Authors: Aline Falck, Kristen Sanfilippo and Abby Frazier – Water Resources Research Center, University of Hawai’i at Mãnoa (WRRC-UHM); Andy Wood – Colorado School of Mines
Title: Probabilistic Flood Forecasting for Tropical Islands Using the NextGen NWM and Downscaled Ensemble Forcing Data
Presentation Type: Poster Presentation
Abstract: High-resolution ensemble-based meteorological datasets are essential for advancing hydrological modeling and hazard assessment, particularly in regions characterized by complex terrain and strong spatial variability. The Hawaiian Islands exhibit some of the most pronounced precipitation gradients globally, driven by the interaction of trade winds with steep topography. Deterministic forecasts are often insufficient because they do not fully capture the intensity, timing, and uncertainty of short-duration precipitation extremes that govern flood response. This study presents a probabilistic flood-forecasting framework for tropical islands by integrating statistically downscaled ensemble meteorological forcing with the NextGen National Water Model. We leverage operational ensemble forecasts from the European Centre for Medium-Range Weather Forecasts, selected for their long historical record, large ensemble size, and high spatial and temporal resolution. These data will be statistically downscaled using Generalized Analog Regression Downscaling (GARD) to produce hourly ensemble precipitation fields over Hawaiʻi.

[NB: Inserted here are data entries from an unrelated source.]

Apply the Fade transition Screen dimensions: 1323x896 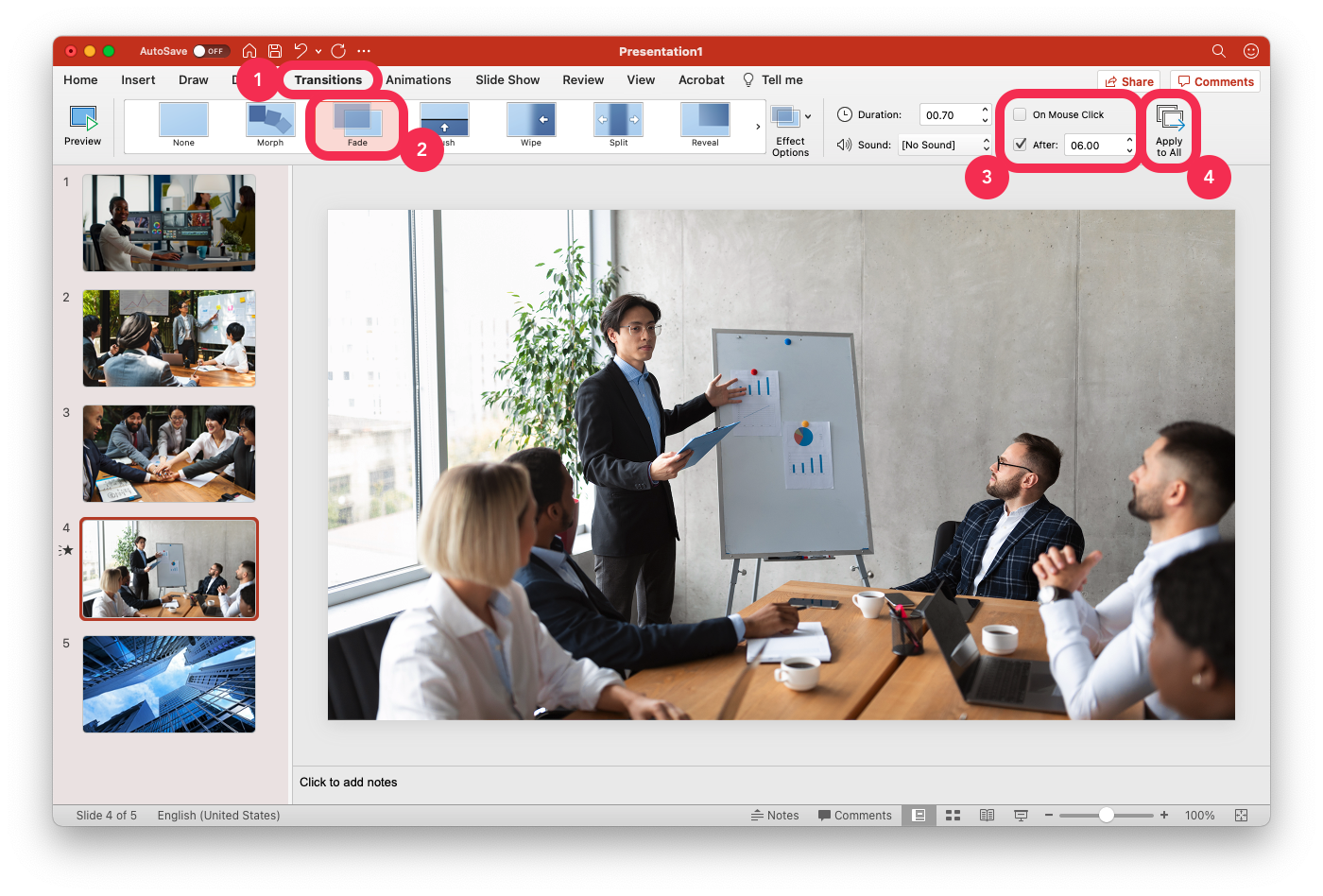[356, 124]
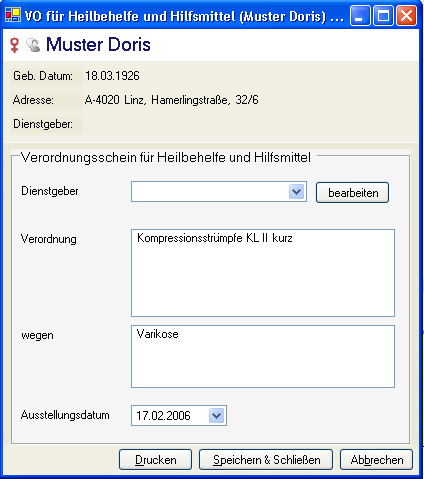This screenshot has width=424, height=479.
Task: Maximize the VO für Heilbehelfe window
Action: [x=383, y=15]
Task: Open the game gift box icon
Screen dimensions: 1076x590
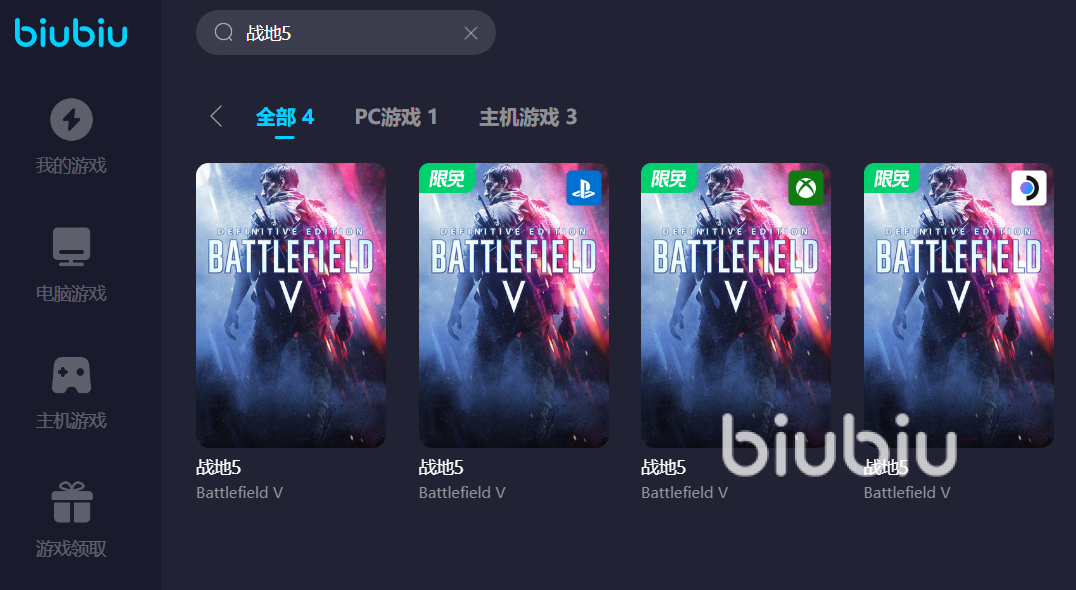Action: (x=72, y=502)
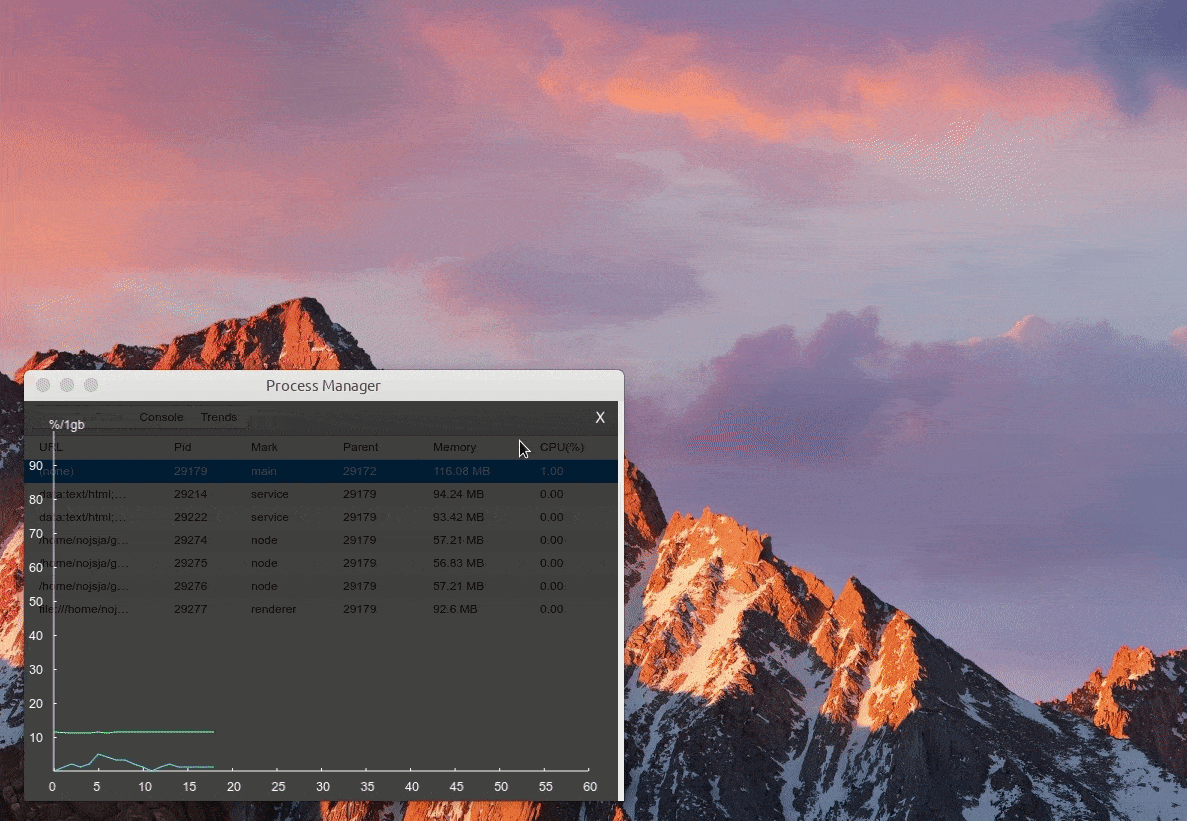Sort processes by the Memory column
Screen dimensions: 1187x821
tap(454, 447)
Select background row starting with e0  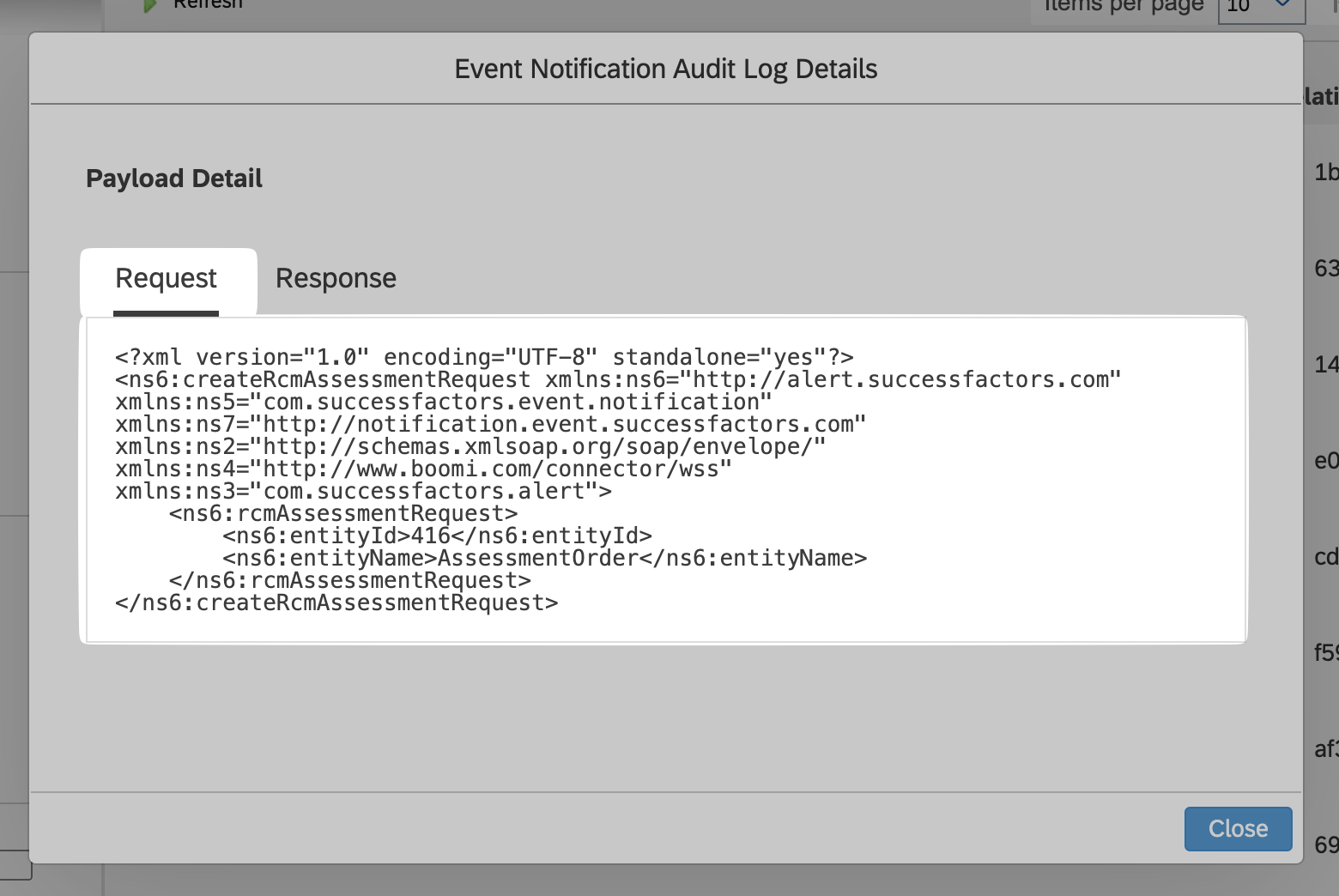click(x=1325, y=461)
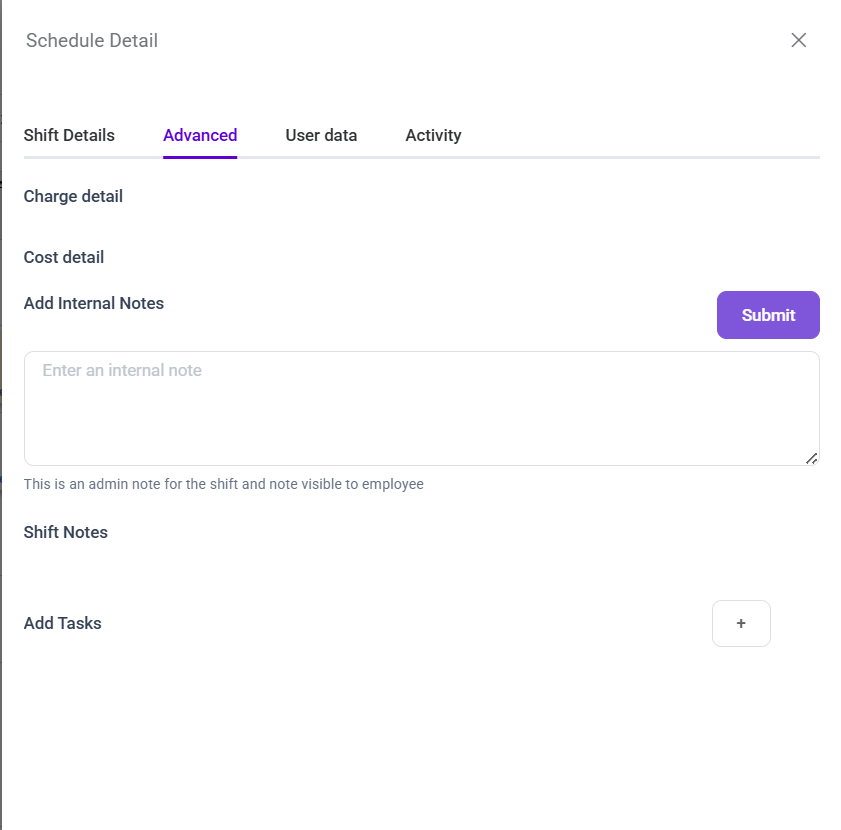Switch to the Shift Details tab

(x=69, y=135)
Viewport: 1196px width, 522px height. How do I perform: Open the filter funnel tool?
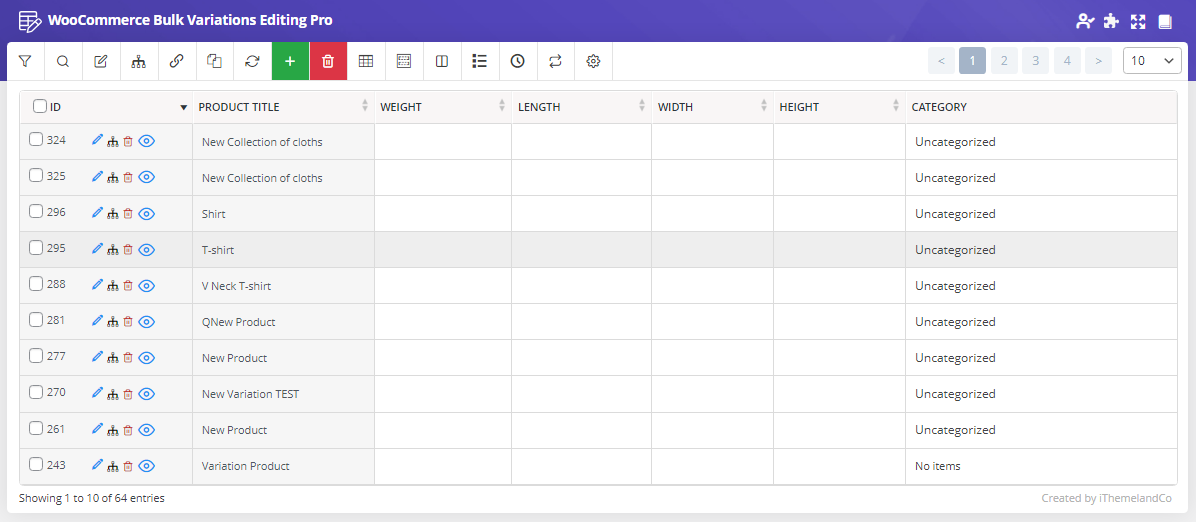point(25,61)
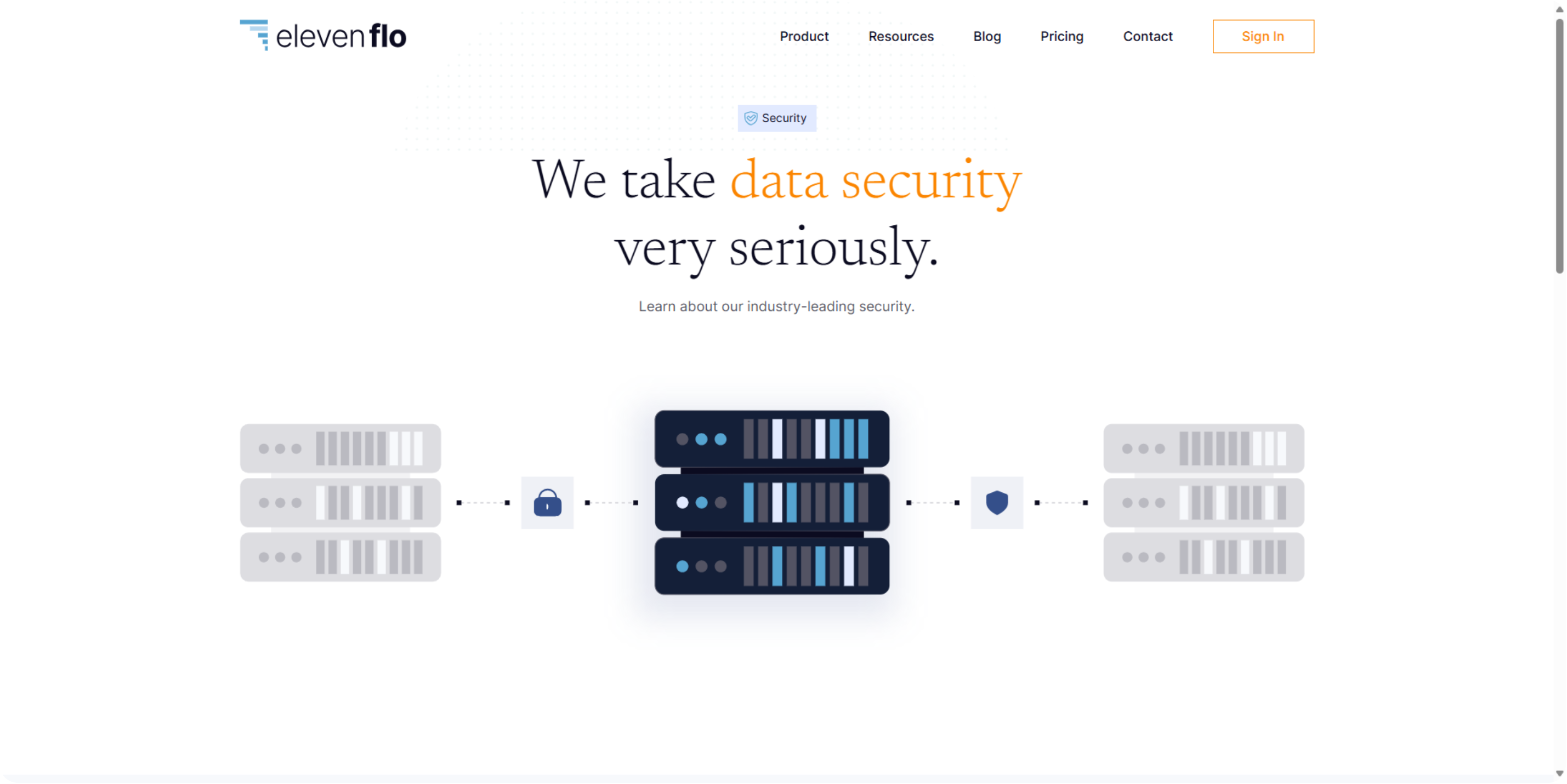Open the Product menu item
The image size is (1567, 784).
pos(804,36)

This high-resolution ensemble-based forcing is critical for representing spatial scales and uncertainty relevant to flash flooding. The resulting ensemble forcing dataset will be used to drive the NextGen NWM to generate probabilistic streamflow forecasts. Model performance will be evaluated across historical flood events, focusing on peak flow magnitude, timing, and probabilistic reliability. This work aims to evaluate a fully integrated, ensemble-based forecasting pipeline that combines downscaled ensemble precipitation forcing with a next-generation hydrologic model. The proposed framework is expected to advance probabilistic flood prediction capabilities for tropical islands and provide a transferable methodology for other complex and data-limited regions where high-resolution ensemble forcing is essential for reliable flood forecasting.